China Food TV is aired nationally across mainland China, and the CFTV company is the largest food show production agency in mainland China. The CFTV company produces about 60 minutes of self-made food shows daily. Édouard Cointreau serves as the honorary president of CFTV.

==History==
The CFTV company, a joint-stock and program operating company, was established on January 18, 2001. The Qingdao Broadcast and Television Bureau (青岛广播电视局 Qīngdǎo Guǎngbō Diànshì Jú) invested in CFTV during its structural reformation. The first show produced by the company was the Man-Han Style Banquet, which was broadcast on China Central Television (CCTV) and Qingdao TV.

The State Administration of Radio, Film, and Television (SARFT) permitted the company to establish its own national pay television cable channel. The channel was officially launched on November 8, 2005.

China Food TV sponsors the "Mid-Autumn Food Festival" and the "Sino-German Food Dialogue", two events that occur during the Asia-Pacific Weeks (Asien-Pazifik-Wochen, APW) celebration in Berlin, Germany.

The Chinese version of the channel ceased broadcasting on 1 April 2025; the US version, China Food TV USA, will continue broadcasting for the foreseeable future.

==Programs==
The first show produced by the company was the Man-Han Style Banquet (滿漢全席 Mǎn Hànquánxí, referring to the Manchu Han Imperial Feast), which was broadcast on China Central Television (CCTV) and Qingdao TV. China Food TV and China Central Television had jointly organized the program, and released many derivative products. For instance they used "leftovers" from the Manhan Quanxi shooting process so they could create "teaser trailer" programs. Therefore, the fame resulting in the brand effect would increase. China Food TV airs reruns of the programs and created recorded copies, compilations, and derivative books and video discs. For instance China Food TV created Meiri Yi Cai (A Dish Every Day) and Manhan Quanxi - Quanguo Bengren Dianshi Leitai Sai (Manchu Han Imperial Feast - National Cooking "Leitai" Competition on Television). Wang Qitai (王琪泰 Wáng Qítài) of the Taizhou Broadcast and Television Bureau said that the marketing took a "three-dimensional manner" so brands could be marketed to domestic mainland Chinese audiences.

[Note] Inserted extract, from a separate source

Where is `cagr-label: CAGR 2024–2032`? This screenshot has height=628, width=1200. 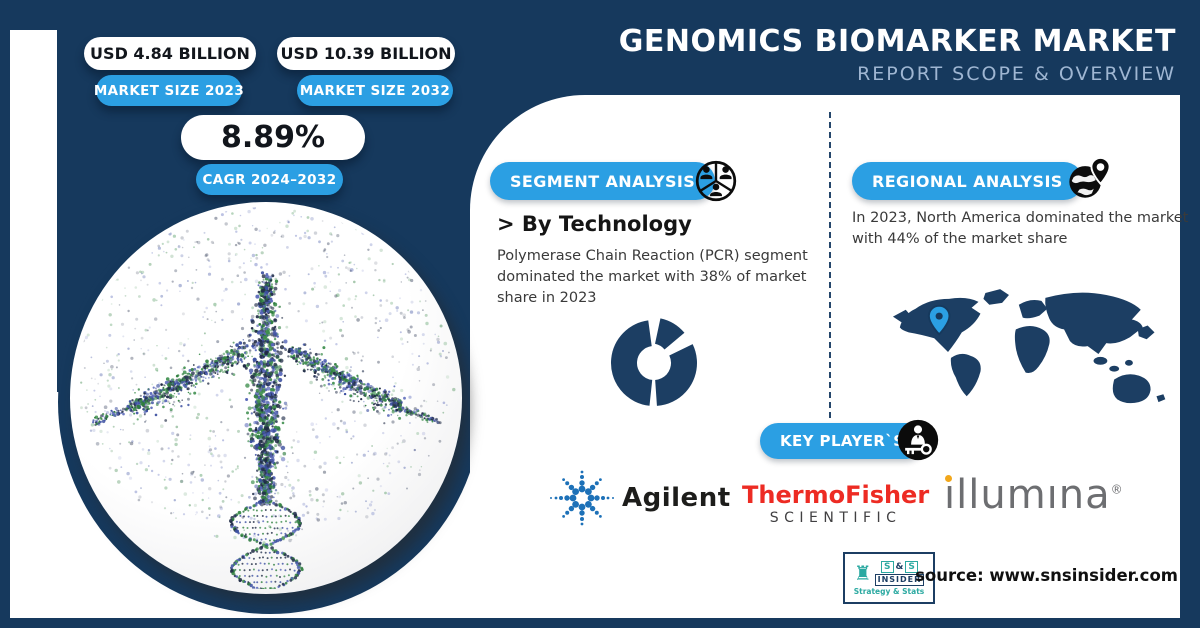 cagr-label: CAGR 2024–2032 is located at coordinates (270, 180).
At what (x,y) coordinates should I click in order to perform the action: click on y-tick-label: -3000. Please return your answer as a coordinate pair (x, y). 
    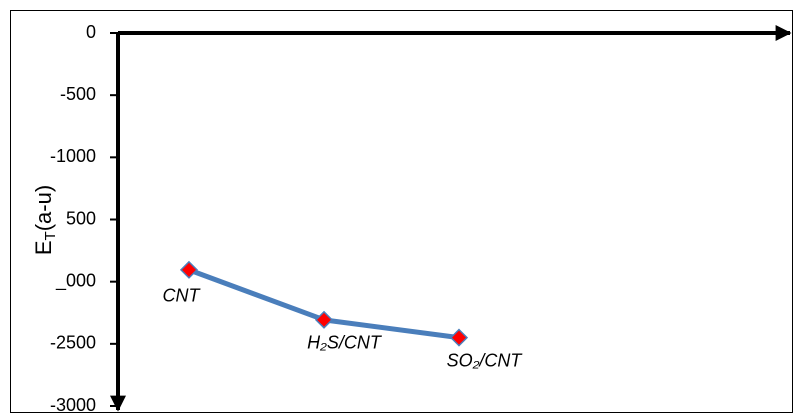
    Looking at the image, I should click on (73, 404).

Little Fatty's Food Diary (小胖美食日记 Xiǎo Pàng Měishí Rìjì) is a Chinese cooking show produced by China Food TV and hosted by Qian Zhijun. The program began broadcast from a television station in Qingdao, Shandong on January 29, 2007. The show's production was scheduled for 365 episodes. 52 guests were scheduled to appear on the program with Qian. Qian attended the contract signing ceremony in Qingdao on January 29, 2007. Around that period, Qian recorded two special programs which were broadcast on China Food TV and the Manhan Quanxi Food Entertainment Website. The program aired on mainland Chinese televisions. The program was also broadcast on Sohu, one of China's major web portals.

==China Food TV USA==
Qingdao, World Channel Inc. and CFTV partnered to establish China Food TV USA (CFTV-USA, T: 美洲中華美食頻道, S: 美洲中华美食频道, P: Měizhōu Zhōnghuá Měishí Píndào), a 24-hour Chinese food cooking network in the United States. It was scheduled to begin on February 1, 2011, coinciding with the Chinese New Year period. The programming airs in New York City, Los Angeles, the San Francisco Bay Area, and the Sacramento Valley. The operating company, World Channel Inc., has its offices in Brisbane, California.

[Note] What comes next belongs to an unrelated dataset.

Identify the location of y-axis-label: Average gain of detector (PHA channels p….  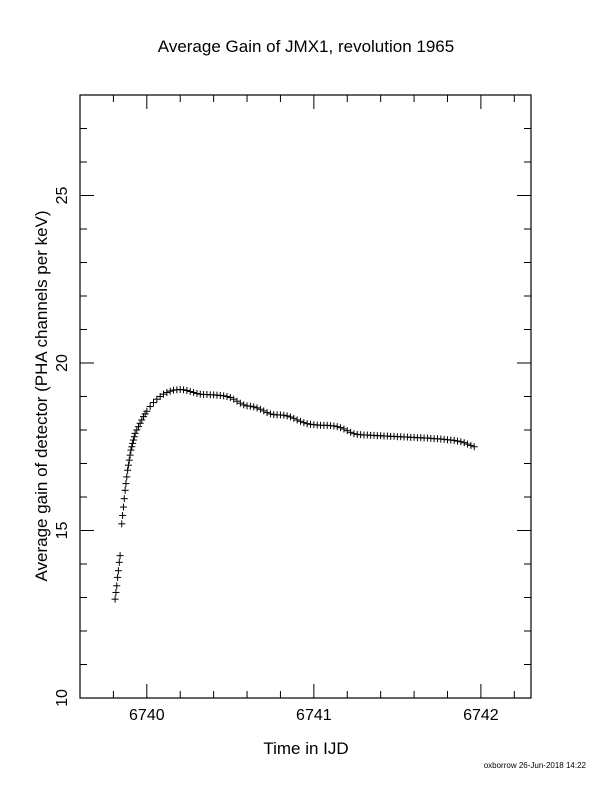
(42, 396).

In the San Francisco Bay Area the programming airs on digital channel KMTP 32.2. In Sacramento it airs locally on station KBTV-CD 8.1, which is a Crossings TV affiliate. Crossings TV is also aired throughout the Central Valley of California on Comcast channel 238 and in Greater New York City as Time Warner Cable Channel 503. In the Los Angeles area CFTV USA airs on digital channel KNLA 20.3. People not living in the New York, Los Angeles, San Francisco, and Sacramento areas may watch CFTV USA through IPTV.

The programming is in Mandarin and Cantonese. The programming includes Man-Han Style Banquet and Little Fatty's Food Diary.